> **WORK ORDER**:
Copy each line of the data below with the word "avatar".

Records from a dataset
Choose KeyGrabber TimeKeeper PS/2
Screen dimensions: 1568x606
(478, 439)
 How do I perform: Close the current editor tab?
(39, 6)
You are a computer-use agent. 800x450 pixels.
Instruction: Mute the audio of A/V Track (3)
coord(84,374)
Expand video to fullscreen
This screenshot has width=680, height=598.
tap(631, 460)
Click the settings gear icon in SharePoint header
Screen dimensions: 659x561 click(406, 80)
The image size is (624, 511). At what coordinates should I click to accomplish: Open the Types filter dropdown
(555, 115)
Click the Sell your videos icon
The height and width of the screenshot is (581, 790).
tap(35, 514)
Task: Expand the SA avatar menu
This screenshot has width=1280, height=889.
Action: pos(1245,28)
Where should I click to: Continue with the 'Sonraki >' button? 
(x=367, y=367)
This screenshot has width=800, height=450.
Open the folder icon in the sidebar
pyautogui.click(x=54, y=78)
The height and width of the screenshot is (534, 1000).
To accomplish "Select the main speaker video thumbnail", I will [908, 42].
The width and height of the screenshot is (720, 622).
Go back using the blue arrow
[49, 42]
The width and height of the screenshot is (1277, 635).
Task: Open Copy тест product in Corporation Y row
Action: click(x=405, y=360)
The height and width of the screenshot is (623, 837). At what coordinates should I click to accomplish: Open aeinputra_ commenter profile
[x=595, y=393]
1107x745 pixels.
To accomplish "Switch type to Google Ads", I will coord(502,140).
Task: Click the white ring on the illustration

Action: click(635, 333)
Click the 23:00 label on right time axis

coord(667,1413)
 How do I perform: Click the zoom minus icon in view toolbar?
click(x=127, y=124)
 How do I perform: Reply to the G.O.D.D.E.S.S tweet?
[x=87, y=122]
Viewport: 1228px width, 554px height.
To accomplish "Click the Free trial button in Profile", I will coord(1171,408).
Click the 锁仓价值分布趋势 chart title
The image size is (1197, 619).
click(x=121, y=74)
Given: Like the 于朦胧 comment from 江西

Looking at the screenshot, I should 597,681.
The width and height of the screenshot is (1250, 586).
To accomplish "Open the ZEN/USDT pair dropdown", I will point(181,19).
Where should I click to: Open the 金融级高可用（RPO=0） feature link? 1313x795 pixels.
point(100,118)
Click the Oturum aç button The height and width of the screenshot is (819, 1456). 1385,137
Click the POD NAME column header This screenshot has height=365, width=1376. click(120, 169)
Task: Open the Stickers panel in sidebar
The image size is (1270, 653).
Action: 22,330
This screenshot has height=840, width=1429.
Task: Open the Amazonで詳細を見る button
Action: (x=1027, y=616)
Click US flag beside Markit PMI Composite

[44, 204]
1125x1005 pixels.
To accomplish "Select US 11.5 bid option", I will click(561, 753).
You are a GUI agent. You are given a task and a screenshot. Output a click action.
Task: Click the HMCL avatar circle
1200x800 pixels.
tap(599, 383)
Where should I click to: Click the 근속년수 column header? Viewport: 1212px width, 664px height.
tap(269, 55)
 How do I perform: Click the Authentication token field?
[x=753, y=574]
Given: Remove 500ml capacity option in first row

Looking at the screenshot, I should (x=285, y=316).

> **EXERCISE RESULT**:
Task: Expand the SA avatar menu
Task: Click the HMCL avatar circle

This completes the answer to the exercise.